WORK INSTRUCTIONS: Return exactly the lines from the "Go to last record navigation arrow" line through the last line of the entries below. Include no pictures.
┌─ DATA FOR THIS EXERCISE
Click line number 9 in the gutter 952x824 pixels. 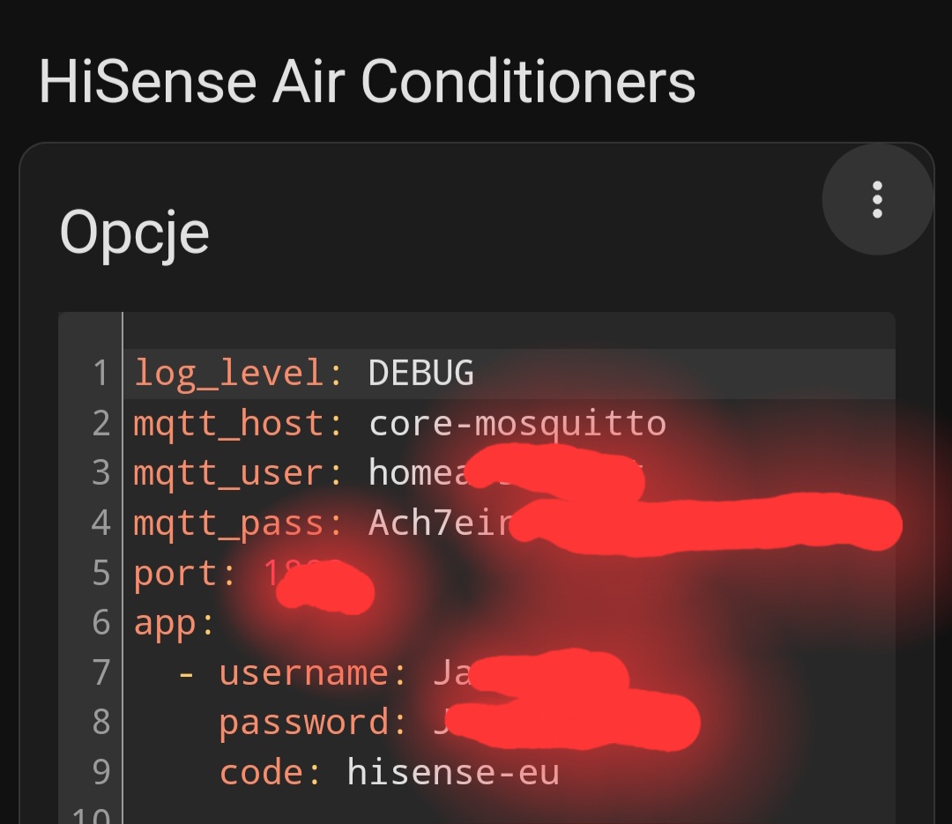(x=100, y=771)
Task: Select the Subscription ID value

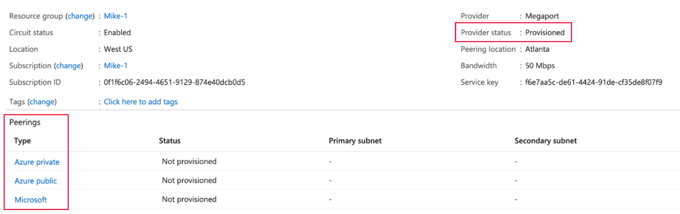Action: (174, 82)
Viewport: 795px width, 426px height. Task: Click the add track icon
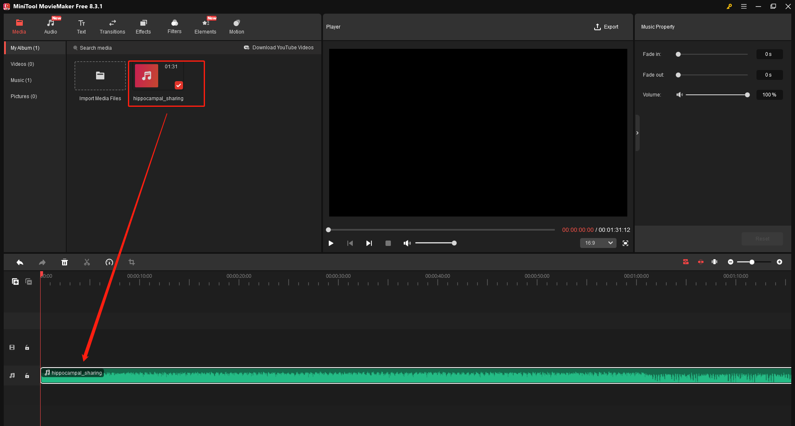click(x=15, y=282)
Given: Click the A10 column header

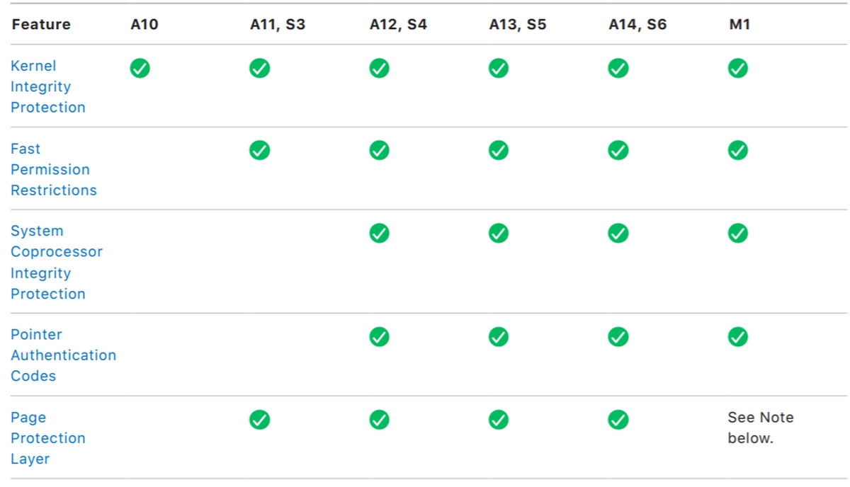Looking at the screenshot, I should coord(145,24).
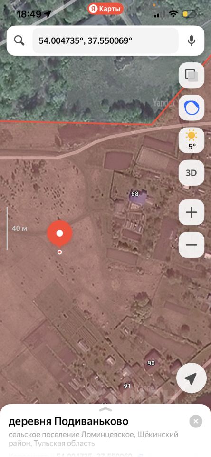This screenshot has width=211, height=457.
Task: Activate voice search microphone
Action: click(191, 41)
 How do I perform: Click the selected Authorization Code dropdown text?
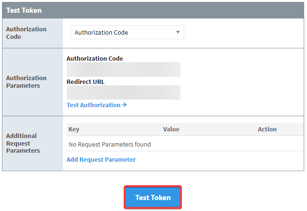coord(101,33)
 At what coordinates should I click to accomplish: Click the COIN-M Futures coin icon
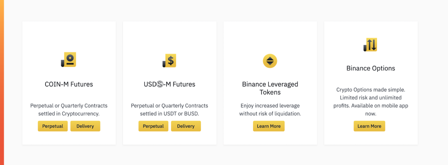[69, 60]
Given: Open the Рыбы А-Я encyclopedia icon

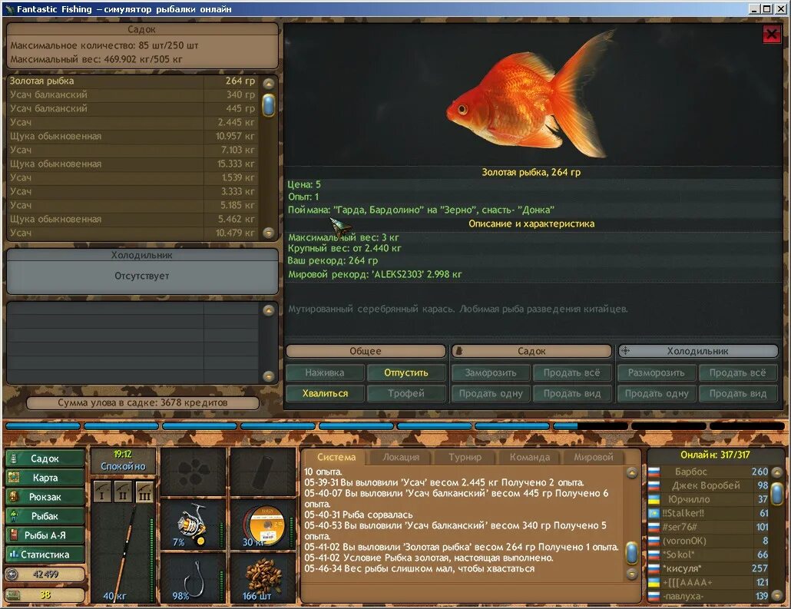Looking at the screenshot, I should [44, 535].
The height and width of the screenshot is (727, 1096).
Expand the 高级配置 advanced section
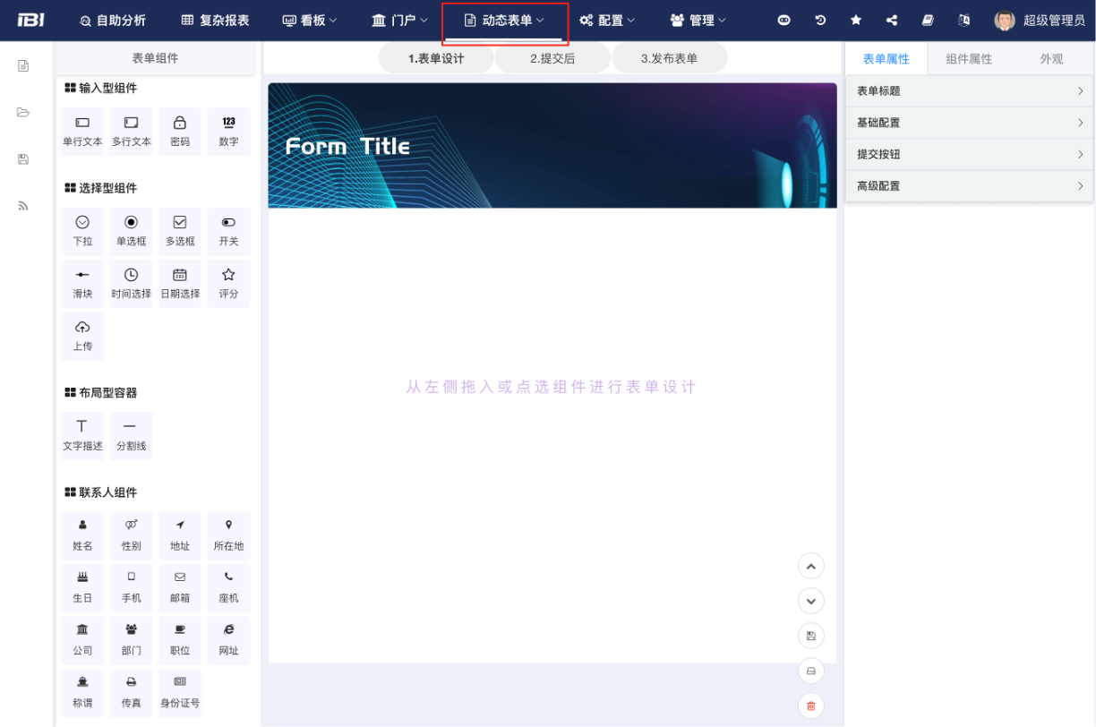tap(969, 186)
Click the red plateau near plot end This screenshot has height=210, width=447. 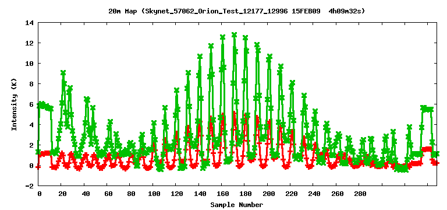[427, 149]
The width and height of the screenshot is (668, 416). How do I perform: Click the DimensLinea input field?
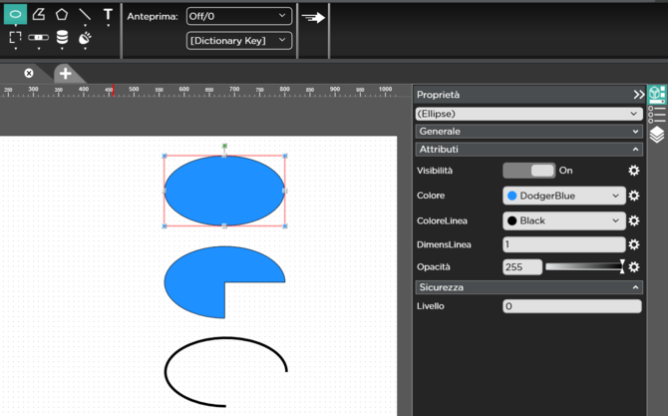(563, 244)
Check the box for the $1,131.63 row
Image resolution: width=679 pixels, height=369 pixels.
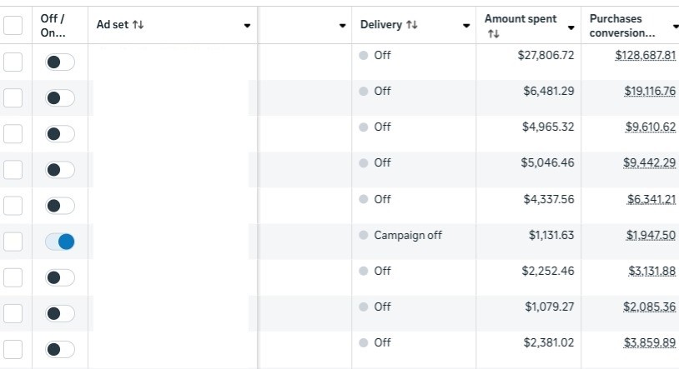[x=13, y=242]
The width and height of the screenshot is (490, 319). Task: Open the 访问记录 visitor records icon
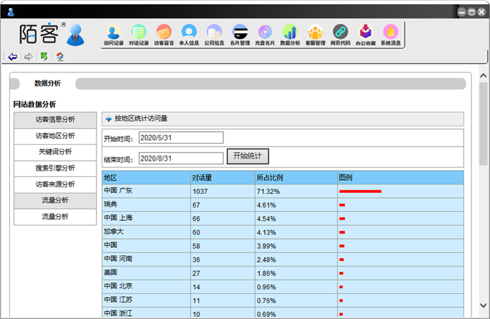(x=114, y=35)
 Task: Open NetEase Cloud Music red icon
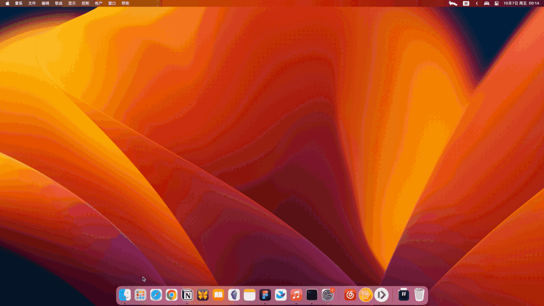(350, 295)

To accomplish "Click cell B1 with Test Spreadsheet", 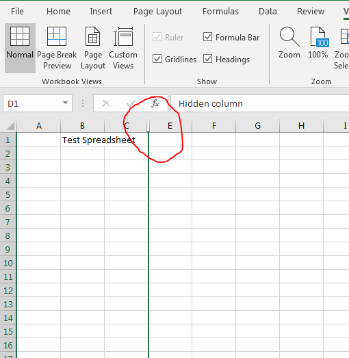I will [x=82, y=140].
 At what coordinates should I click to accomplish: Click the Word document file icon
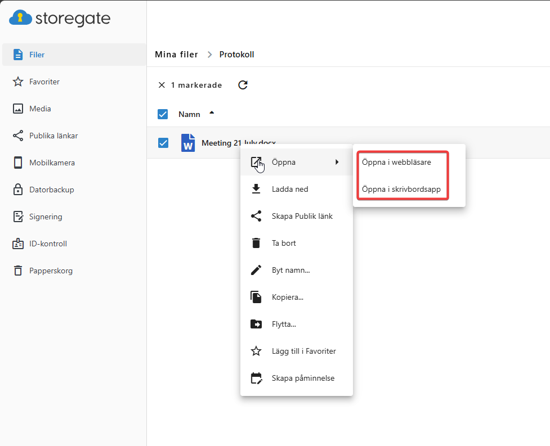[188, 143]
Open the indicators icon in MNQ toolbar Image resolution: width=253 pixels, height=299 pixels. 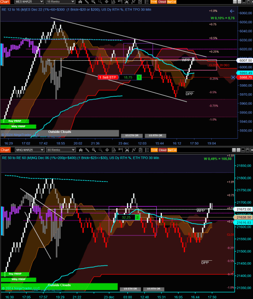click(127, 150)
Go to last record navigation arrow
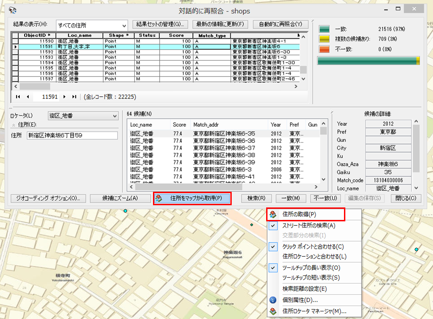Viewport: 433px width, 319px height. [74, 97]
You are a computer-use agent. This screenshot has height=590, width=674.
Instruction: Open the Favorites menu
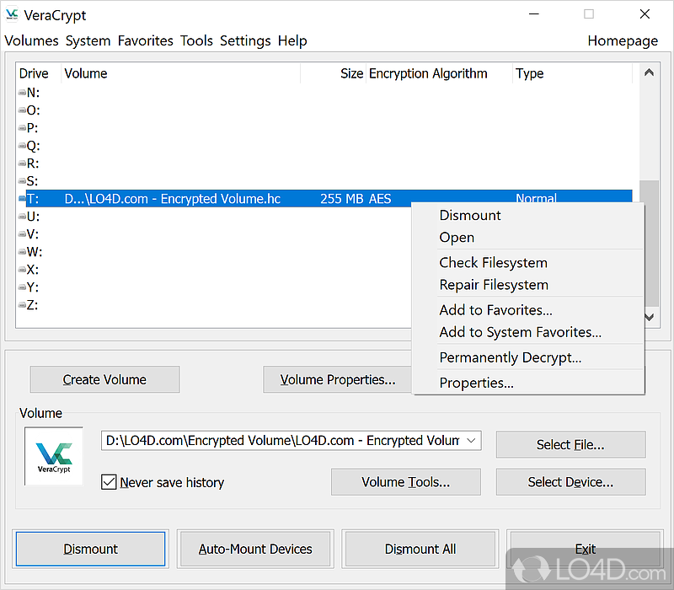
└─
TASK RESPONSE:
Go to last record navigation arrow
Viewport: 433px width, 319px height. [74, 97]
You are a computer-use agent. This screenshot has height=590, width=674.
Instruction: Open the Favorites menu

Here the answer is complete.